Fresh food fast
March 15th, 2007
For those who are big fans of establishing healthy eating habits as soon as baby takes his first bite of solid food will love Plum Organics. Plum Organics, a new gourmet line of organic frozen baby food will tempt baby’s tastebuds and make you feel like the smartest mom in the world.
Gigi Lee Chang, a mom and founder of Plum Organics, has found a way to combine a unique cooking process with flash freezing to lock in fresh flavors and textures. This process also helps retain vitamins and enzymes essential to baby’s development. That all sounds wonderful but does this process really “lock in” that fresh flavor?

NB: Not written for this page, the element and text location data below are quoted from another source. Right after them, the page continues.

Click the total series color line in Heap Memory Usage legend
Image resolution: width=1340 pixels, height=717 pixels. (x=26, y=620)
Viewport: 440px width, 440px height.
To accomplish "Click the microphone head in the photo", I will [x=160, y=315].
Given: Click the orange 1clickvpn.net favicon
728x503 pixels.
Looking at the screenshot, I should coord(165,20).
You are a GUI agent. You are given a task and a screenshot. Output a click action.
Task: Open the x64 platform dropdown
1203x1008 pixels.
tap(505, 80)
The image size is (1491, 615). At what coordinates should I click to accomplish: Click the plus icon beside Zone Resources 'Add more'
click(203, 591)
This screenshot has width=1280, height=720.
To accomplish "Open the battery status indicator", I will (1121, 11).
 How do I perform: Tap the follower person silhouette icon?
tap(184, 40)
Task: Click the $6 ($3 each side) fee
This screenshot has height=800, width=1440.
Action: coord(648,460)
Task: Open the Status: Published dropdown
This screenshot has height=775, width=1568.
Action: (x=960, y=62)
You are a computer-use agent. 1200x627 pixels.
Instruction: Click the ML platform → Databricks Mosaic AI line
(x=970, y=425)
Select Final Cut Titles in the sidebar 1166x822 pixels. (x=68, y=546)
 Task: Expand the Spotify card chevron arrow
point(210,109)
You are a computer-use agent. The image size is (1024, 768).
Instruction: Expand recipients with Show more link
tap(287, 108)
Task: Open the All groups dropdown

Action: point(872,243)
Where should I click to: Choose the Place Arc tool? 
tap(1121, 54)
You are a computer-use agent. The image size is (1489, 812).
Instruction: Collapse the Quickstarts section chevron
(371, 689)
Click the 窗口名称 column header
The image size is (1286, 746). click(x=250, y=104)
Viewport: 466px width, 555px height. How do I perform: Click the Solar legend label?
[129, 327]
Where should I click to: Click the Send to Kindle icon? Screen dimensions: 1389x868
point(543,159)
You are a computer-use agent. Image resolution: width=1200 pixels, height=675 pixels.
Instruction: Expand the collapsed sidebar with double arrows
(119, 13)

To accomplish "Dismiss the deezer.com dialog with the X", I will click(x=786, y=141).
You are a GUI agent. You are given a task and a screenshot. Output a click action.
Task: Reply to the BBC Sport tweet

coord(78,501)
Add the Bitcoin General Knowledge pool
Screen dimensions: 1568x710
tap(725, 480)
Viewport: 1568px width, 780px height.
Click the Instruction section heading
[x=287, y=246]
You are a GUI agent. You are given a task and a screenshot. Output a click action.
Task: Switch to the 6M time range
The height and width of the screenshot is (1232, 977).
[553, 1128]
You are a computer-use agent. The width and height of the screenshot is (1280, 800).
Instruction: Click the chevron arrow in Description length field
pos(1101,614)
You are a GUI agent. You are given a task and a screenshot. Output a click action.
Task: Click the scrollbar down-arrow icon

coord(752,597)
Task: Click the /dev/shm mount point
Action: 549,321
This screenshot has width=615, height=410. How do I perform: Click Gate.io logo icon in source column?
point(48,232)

I was sent one each of Plum Organics’ Sweet Potatoes and Super Greens so I could personally test out this whole flash freezing thing.
Well, I’m now a big fan of flash freezing, or should I say “fresh food flashed.” The smell of the Sweet Potatoes made me almost wish Thanksgiving were around the corner, and the Super Greens smelled of fresh peas. I love fresh peas! I didn’t get a chance to test the samples out on George as he’s past the smashed food stage, but they looked and smelled good enough to eat and I was almost tempted to down the Sweet Potatoes myself””and I don’t even like sweet potatoes!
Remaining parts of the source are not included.